Model: "sequential_2"
_________________________________________________________________
 Layer (type)                Output Shape              Param #   
 embedding_2 (Embedding)     (None, 15, 300)           6001200   
                                                                 
 spatial_dropout1d_2 (Spati  (None, 15, 300)           0         
 alDropout1D)                                                    
                                                                 
 lstm_3 (LSTM)               (None, 15, 128)           219648    
                                                                 
 dropout_2 (Dropout)         (None, 15, 128)           0         
                                                                 
 lstm_4 (LSTM)               (None, 64)                49408     
                                                                 
 dense_2 (Dense)             (None, 64)                4160      
                                                      

In [None]:
x = dataset1['text'].to_numpy()
y = dataset1['ohe'].to_numpy()

x = np.array([arr.tolist() for arr in x])
y = np.array([arr.tolist() for arr in y])

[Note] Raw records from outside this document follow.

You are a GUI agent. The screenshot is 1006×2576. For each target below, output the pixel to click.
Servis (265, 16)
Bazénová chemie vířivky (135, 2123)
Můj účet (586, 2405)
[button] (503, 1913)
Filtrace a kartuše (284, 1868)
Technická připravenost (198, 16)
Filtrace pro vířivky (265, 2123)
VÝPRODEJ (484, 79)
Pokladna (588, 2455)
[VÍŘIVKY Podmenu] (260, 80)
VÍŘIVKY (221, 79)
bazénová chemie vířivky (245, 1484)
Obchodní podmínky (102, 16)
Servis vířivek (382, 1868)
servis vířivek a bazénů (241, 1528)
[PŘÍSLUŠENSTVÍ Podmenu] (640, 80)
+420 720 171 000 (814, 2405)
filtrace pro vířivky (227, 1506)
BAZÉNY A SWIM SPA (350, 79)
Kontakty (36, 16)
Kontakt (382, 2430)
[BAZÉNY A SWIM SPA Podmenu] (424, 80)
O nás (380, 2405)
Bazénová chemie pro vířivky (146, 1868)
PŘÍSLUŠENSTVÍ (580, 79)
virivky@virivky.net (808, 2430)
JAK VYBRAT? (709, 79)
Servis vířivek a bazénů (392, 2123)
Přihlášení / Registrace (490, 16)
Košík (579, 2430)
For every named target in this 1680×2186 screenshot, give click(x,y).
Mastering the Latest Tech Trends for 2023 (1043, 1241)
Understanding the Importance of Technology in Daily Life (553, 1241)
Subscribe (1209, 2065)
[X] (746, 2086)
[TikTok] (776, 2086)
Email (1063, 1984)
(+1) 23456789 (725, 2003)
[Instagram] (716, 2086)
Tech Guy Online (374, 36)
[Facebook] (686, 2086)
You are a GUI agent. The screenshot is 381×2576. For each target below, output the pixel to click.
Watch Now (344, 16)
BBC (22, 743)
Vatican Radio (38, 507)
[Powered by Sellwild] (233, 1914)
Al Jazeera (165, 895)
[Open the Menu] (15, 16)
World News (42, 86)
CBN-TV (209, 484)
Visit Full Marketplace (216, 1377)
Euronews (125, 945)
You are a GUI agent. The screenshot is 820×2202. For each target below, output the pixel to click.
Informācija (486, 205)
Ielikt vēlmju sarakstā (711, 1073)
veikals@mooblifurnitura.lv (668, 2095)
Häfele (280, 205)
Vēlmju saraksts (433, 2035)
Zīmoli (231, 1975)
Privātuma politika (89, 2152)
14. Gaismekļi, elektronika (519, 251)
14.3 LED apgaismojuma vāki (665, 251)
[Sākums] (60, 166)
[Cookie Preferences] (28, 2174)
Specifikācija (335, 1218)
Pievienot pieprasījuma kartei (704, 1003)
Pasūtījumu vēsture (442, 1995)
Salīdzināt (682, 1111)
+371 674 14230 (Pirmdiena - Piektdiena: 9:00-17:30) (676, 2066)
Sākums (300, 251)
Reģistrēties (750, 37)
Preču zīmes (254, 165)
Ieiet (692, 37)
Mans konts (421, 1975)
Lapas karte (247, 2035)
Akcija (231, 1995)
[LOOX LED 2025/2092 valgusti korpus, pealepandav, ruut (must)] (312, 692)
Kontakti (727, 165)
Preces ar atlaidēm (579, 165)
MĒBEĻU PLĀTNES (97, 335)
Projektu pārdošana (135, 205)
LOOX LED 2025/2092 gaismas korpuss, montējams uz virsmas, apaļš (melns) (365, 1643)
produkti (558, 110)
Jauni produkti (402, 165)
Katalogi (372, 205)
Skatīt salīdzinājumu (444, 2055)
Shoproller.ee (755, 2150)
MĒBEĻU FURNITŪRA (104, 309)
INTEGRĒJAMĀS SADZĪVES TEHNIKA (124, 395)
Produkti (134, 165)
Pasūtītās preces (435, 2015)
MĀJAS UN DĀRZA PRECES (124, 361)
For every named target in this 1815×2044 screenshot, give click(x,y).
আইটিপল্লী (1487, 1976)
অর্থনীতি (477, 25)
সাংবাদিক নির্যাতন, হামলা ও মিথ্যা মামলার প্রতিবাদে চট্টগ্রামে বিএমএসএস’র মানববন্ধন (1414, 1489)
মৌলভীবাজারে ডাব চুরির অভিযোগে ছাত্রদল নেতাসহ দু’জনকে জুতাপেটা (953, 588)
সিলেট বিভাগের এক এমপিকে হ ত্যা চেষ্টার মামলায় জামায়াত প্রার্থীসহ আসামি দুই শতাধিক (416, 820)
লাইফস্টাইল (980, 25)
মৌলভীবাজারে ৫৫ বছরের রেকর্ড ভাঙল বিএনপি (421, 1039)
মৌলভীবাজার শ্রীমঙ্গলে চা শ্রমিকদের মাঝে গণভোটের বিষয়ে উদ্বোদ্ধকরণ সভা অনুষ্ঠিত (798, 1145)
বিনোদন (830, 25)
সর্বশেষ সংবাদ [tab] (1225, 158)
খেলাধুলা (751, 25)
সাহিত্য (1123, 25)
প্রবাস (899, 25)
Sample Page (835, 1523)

# Model Training and Evaluation

The model has been trained on the processed text data, using categorical cross-entropy as the loss function, and accuracy as the evaluation metric.

<br>

A validation split was used to evaluate the model's performance and prevent
overfitting.

In [None]:
from sklearn.model_selection import train_test_split

X_train, X_test, y_train, y_test = train_test_split(x, y, test_size=0.3, random_state=42)

In [None]:
y_test

array([[0., 0., 1.],
       [0., 0., 1.],
       [0., 0., 1.],
       ...,
       [1., 0., 0.],
       [0., 1., 0.],
       [1., 0., 0.]])

In [None]:
model.fit(X_train, y_train, epochs=15, validation_data=(X_test,y_test), batch_size=32)

Epoch 1/15
Epoch 2/15
Epoch 3/15
Epoch 4/15
Epoch 5/15
Epoch 6/15
Epoch 7/15
Epoch 8/15
Epoch 9/15
Epoch 10/15
Epoch 11/15
Epoch 12/15
Epoch 13/15
Epoch 14/15
Epoch 15/15


<keras.src.callbacks.History at 0x7dad7351e350>

In [None]:
preds = model.predict(X_test)



In [None]:
preds

array([[7.2773539e-02, 2.8288287e-01, 6.4434350e-01],
       [1.0865737e-01, 8.9126718e-01, 7.5433381e-05],
       [3.9899576e-02, 5.2288465e-02, 9.0781188e-01],
       ...,
       [9.7804499e-01, 1.9305365e-02, 2.6496907e-03],
       [9.3570985e-02, 8.7061429e-01, 3.5814732e-02],
       [9.9854457e-01, 1.4091266e-03, 4.6284713e-05]], dtype=float32)

In [None]:
y_test

array([[0., 0., 1.],
       [0., 0., 1.],
       [0., 0., 1.],
       ...,
       [1., 0., 0.],
       [0., 1., 0.],
       [1., 0., 0.]])

In [None]:
preds_labels = np.argmax(preds, axis=1)
preds_labels

array([2, 1, 2, ..., 0, 1, 0])

In [None]:
y_test_labels = np.argmax(y_test, axis=1)
y_test_labels

array([2, 2, 2, ..., 0, 1, 0])

In [None]:
from sklearn.metrics import accuracy_score, precision_score, recall_score, f1_score, roc_auc_score

accuracy = accuracy_score(y_test_labels, preds_labels)

In [None]:
accuracy

0.664103796251802

# Conclusion

The deep learning model has been trained, tested and evaluated to provide sentiment classification for the tweets dataset. The model has demonstrated a moderate level of accuracy. While this indicates the model's capability to discern sentiment across a diverse set of tweets, there remains room for improvement. Further refinements in model architecture, parameter tuning, and potentially incorporating additional data could enhance accuracy and robustness. Understanding the model's strengths and limitations through comprehensive evaluation metrics will be crucial for optimizing its performance in practical applications, ensuring reliable sentiment classification in real-world contexts.